Exercise data -

'''

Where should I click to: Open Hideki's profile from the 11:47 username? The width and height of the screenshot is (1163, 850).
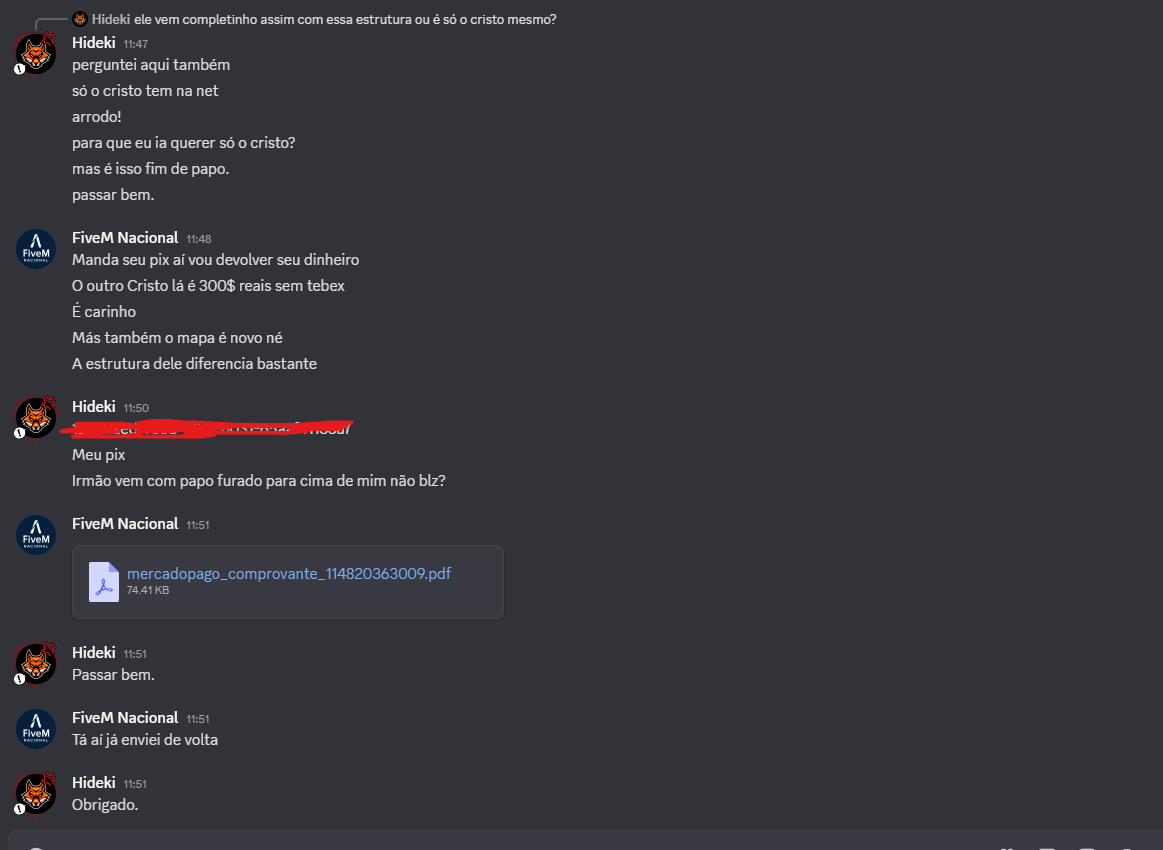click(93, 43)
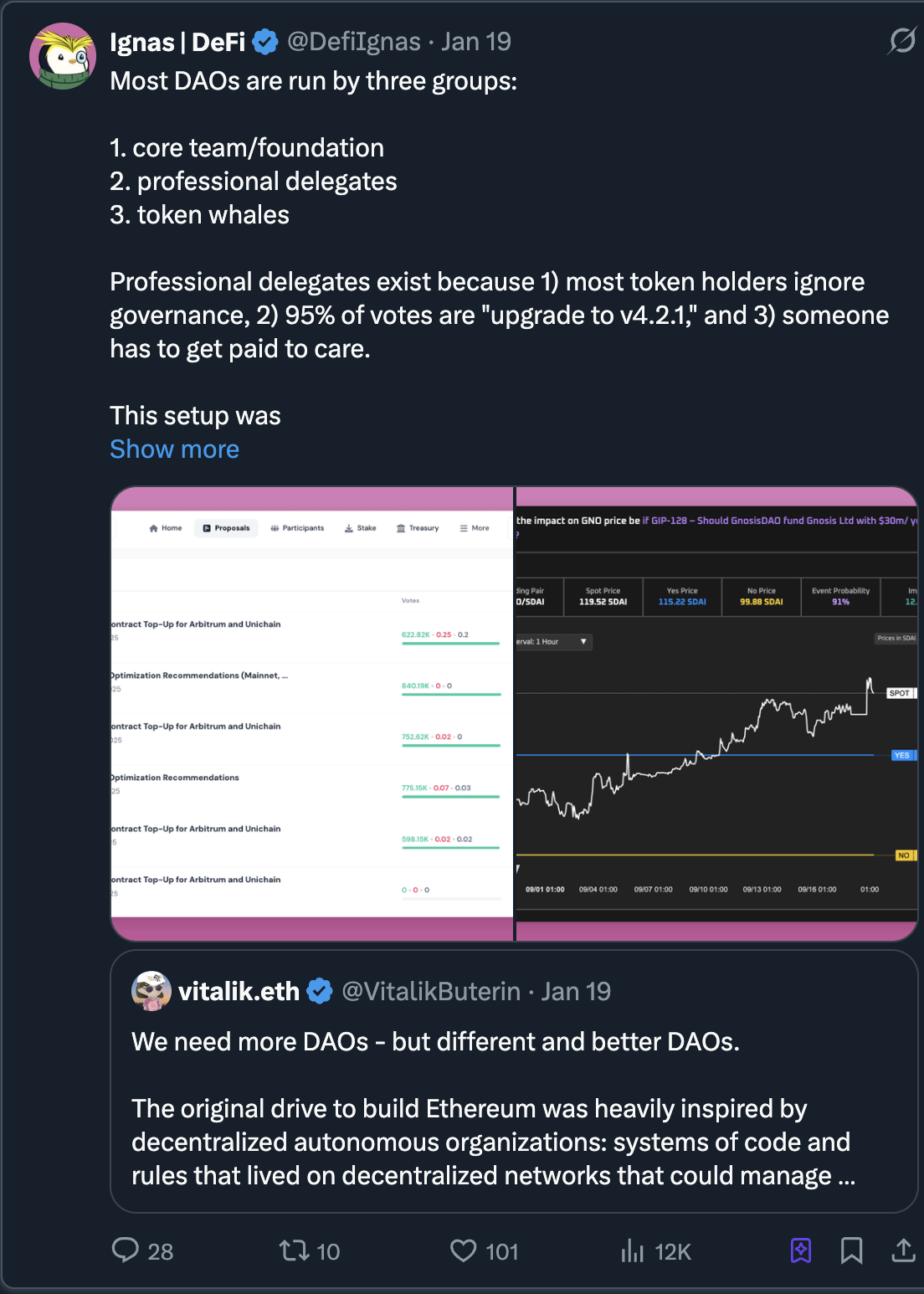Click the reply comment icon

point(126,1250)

'''
'''

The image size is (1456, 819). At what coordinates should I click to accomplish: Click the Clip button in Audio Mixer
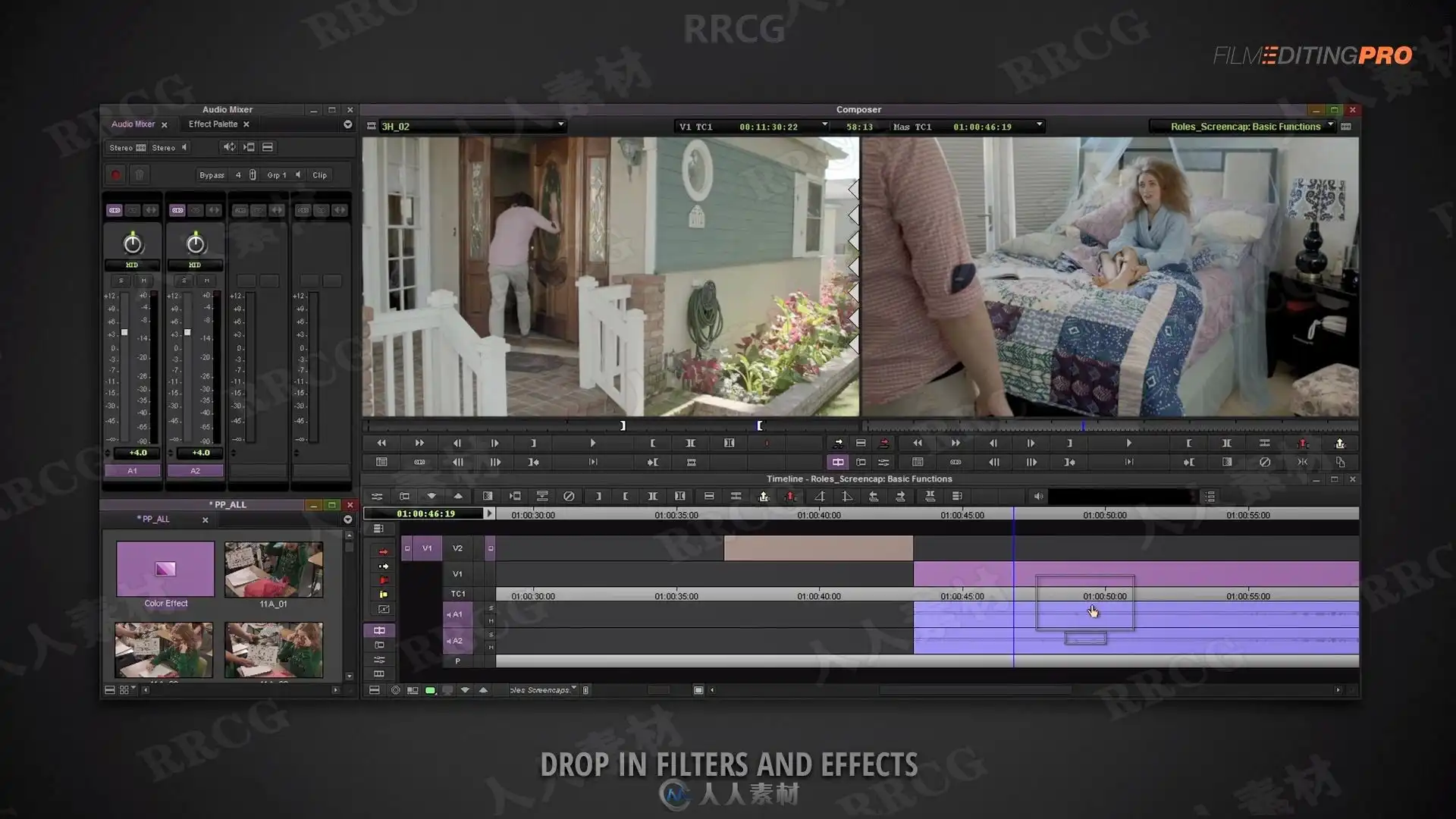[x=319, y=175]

'''
'''

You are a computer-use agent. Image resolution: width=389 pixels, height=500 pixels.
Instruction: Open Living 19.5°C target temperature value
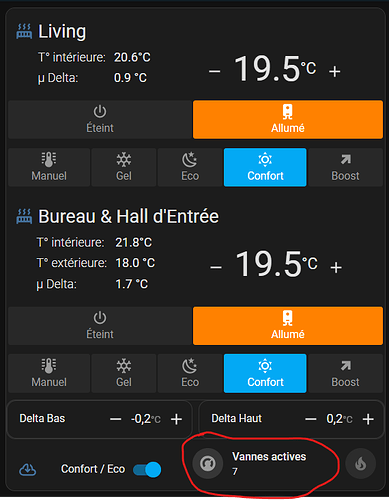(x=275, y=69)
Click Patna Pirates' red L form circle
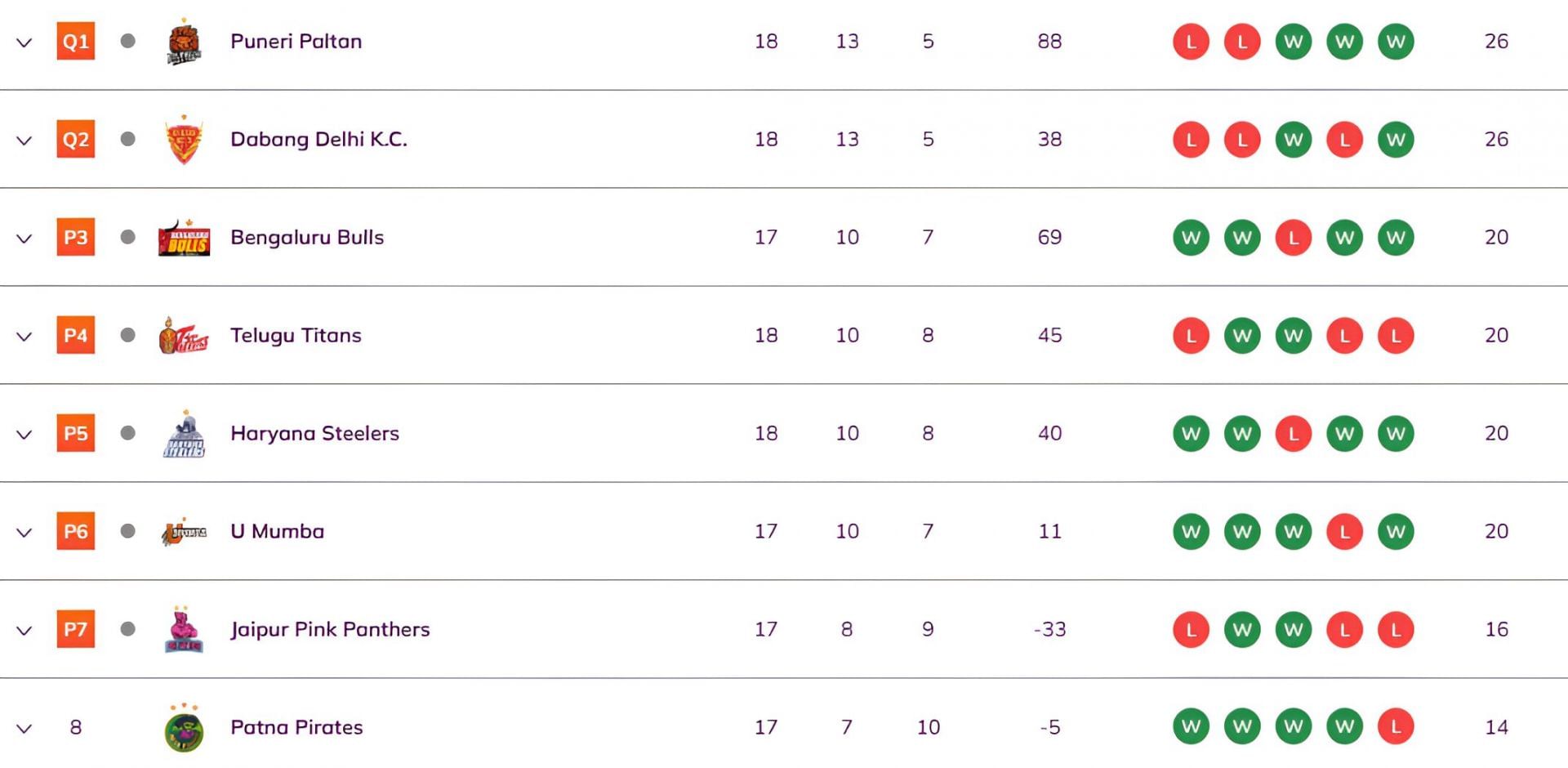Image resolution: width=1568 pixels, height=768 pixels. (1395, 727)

'''

Exercise brief -
Arrange the data as a Markdown table with the columns Row and Line, starting at the line that contains "Where should I" and stopping after the line that contains "point(126,1250)". Skip blank lines and leave the pictures out.

Exercise result -
| Row | Line |
|---|---|
| 1 | Where should I click to: Open Hideki's profile from the 11:47 username? The width and height of the screenshot is (1163, 850). |
| 2 | click(93, 43) |
| 3 | Click the reply comment icon |
| 4 | point(126,1250) |